Many taxpayers get confused about whether to itemize their deductions or take the standard deduction. Two out of three taxpayers use the standard deduction, but sometimes it is in your favor to itemize your deductions. Usually, you would want to calculate your tax liability using both the standard deduction and itemize deductions to see which method provides you the most benefit. If with your filing particulars, the total amount of deductible expenses is greater when you itemize deductions, you can pay less in taxes.
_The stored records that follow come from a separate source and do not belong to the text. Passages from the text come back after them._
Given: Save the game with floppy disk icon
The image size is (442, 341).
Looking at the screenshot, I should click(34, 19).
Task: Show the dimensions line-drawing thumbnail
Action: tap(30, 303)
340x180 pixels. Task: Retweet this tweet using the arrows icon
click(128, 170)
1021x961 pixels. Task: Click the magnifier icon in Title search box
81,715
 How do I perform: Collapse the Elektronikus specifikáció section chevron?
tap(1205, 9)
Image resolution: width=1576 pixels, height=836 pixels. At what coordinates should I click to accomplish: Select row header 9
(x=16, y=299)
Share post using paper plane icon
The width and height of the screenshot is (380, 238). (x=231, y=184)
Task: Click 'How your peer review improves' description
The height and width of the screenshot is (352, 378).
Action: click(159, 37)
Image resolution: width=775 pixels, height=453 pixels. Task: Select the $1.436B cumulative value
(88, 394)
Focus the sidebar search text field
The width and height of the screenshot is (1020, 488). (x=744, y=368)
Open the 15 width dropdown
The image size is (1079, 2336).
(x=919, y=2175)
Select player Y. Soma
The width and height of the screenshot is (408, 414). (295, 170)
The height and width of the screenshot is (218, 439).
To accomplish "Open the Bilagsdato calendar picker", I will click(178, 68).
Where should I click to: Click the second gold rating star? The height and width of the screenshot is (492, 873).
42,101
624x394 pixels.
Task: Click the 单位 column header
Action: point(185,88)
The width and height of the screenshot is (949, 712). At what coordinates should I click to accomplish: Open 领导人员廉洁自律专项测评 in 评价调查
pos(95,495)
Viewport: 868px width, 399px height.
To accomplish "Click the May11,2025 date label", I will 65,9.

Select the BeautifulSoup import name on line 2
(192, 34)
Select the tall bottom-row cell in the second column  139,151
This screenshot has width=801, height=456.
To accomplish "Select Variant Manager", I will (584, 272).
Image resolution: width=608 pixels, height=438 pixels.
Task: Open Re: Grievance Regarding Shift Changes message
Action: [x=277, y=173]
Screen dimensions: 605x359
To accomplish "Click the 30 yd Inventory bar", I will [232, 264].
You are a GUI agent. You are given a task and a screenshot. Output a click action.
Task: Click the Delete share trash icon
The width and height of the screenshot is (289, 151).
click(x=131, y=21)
The expenses that you can deduct when itemizing your deductions include:
- Medical expenses greater than 10% of your adjusted gross income. If you are 65 years old or older, the percentage is reduced to 7.5%
- Charitable contributions
- Mortgage interest
- Interest and taxes on your home
- Large uninsured casualty or theft losses
- Casualty losses more than 10% of your adjusted gross income in addition to $100
- Large unreimbursed employee business expenses
- Miscellaneous deductions more than 2% of your adjusted gross income
In certain circumstances, taxpayers are not entitled to use the standard deduction and should instead itemize their deductions. These circumstances include:
- You are married filing separately and your spouse itemizes deductions
- You are filing a tax return for a short tax year because of a change in your annual accounting period, or
- You are a non-resident or a dual-status alien during the year. You are considered a dual-status alien if you were both a non-resident and a resident alien during the year.
If you are a nonresident alien who is married to a U.S. citizen or a resident at the end of the year, you can choose to be treated as a U.S. resident. You may itemize your deductions on Schedule A (Form 1040).